One response to the argument is to reject the first premise and MF with it. We might make an exception for purposiveness, and endorse a version of Purpose-Directed Functionalism instead. We would need to defend that move, but we have the materials for a defense at hand. In effect, our discussion of theories of thought serves as a kind of argument for Purpose-Directed Functionalism.

To be honest - the best policy - Purpose-Directed Functionalism is better described as a kind of Dualism. Dualism comes in two varieties: there's Substance Dualism, according to which mental activity requires a special, nonphysical substance; and there's what I call Conceptual Dualism, according to which there is at least one concept unique to psychology that's needed to state and explain the facts about certain complex physical systems, namely, the fact that they think.

Purpose-Directed Functionalism is a brand of Conceptual Dualism. It shares with Cartesian Dualism the insight that physics won't suffice, but it rejects the reliance on soul-stuff.

Although I'm rather attracted to Purpose-Directed Functionalism, I do worry that it might be subject to a version of the Problem of Other Minds: how can I know about a particular physical system (say, my wife) that a basic notion of purpose applies to it - given that this notion cannot be analyzed in terms of concepts from physics, chemistry or computer science, useful though their concepts remain? (My wife believes that I worry too much. At least, I think she does.)
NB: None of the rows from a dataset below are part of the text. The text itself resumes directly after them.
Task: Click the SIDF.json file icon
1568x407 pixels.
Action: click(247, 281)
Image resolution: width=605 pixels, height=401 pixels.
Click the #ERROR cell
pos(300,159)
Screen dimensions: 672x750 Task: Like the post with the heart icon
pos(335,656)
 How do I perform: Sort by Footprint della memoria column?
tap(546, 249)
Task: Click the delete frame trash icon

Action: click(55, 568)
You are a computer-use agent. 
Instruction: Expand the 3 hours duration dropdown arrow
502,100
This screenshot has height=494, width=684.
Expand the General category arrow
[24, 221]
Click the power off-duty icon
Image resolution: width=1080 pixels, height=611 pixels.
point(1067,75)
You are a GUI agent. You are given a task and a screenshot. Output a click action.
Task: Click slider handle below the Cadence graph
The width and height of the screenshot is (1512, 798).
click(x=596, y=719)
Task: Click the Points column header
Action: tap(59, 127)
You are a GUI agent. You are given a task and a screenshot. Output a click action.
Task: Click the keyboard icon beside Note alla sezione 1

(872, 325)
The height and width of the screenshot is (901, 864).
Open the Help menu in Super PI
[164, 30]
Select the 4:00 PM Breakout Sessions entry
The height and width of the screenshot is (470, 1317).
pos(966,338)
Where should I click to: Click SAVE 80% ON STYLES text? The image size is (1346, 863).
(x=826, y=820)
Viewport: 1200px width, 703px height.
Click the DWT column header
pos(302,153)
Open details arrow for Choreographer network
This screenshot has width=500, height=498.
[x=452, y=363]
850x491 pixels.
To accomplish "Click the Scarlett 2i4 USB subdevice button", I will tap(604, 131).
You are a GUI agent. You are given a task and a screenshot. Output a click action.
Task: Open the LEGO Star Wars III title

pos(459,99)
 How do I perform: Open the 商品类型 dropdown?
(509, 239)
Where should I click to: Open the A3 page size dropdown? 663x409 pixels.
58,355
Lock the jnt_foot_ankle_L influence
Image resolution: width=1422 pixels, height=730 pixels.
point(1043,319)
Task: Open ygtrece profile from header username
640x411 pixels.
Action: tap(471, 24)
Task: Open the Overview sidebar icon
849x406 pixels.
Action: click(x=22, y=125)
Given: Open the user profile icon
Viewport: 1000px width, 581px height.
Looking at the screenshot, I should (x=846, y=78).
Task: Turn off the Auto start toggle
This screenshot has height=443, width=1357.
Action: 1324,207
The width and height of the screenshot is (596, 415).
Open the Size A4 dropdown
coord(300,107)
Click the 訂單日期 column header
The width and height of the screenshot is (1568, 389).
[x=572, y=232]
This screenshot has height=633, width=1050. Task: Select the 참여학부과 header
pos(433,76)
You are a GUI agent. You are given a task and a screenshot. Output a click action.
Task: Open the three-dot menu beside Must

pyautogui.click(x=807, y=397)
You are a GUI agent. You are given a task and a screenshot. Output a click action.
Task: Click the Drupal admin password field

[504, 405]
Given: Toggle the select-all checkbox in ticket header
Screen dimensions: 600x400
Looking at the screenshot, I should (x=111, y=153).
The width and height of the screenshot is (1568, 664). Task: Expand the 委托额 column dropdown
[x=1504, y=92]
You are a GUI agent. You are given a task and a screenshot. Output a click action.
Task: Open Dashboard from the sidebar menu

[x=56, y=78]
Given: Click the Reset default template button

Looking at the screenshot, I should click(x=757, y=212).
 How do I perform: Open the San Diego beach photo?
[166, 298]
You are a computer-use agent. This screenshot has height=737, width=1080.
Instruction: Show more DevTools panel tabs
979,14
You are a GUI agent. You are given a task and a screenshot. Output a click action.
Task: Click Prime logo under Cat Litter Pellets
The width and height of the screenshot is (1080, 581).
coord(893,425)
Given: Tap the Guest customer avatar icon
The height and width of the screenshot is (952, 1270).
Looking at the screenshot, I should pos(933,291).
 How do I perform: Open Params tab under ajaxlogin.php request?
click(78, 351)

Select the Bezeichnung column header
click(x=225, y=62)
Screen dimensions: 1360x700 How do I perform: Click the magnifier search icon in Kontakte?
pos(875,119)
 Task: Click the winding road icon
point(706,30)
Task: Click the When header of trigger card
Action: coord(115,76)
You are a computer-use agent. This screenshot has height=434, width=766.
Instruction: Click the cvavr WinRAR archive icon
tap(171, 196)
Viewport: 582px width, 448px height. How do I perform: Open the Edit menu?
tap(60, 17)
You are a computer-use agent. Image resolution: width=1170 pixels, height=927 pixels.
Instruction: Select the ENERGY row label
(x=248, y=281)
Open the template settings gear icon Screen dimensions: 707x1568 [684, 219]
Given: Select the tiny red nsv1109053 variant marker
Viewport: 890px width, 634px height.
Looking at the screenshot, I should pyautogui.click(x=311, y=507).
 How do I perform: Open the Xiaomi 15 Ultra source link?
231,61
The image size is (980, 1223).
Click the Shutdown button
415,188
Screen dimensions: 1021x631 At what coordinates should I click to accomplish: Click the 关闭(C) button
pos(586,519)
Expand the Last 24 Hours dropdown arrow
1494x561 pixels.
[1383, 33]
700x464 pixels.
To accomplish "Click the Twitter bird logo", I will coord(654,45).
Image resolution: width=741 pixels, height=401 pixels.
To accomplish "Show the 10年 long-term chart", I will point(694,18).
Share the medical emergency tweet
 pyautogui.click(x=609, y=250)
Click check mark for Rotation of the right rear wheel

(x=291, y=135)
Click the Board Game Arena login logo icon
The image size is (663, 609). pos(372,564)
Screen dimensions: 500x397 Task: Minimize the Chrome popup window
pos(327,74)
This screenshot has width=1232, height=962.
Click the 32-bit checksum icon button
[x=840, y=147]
These worries aside, our investigation of attempts to reduce biology and psychology to physics provide strong support for the claim that some sort of purpose-directed explanation is needed in each. If that's right, then our last, best separation principle, Separation by Explanation, fails.

The investigation in this book leaves us with no compelling reason to think that there is any fundamental difference between religion and science. We therefore find ourselves on a level playing field where it would make as much sense to criticize a proposal or practice as either pseudoreligious or pseudoscientific. So the next time someone offers you an explanation, no matter what the subject (e.g., "Here's why you should live your life in this way ...."), don't waste your time finding out whether it has a religious or scientific origin, because those labels carry virtually no valuable information. Instead, evaluate the explanation on its own merits, using the universal criteria that embody the highest standards of thought. Why settle for less?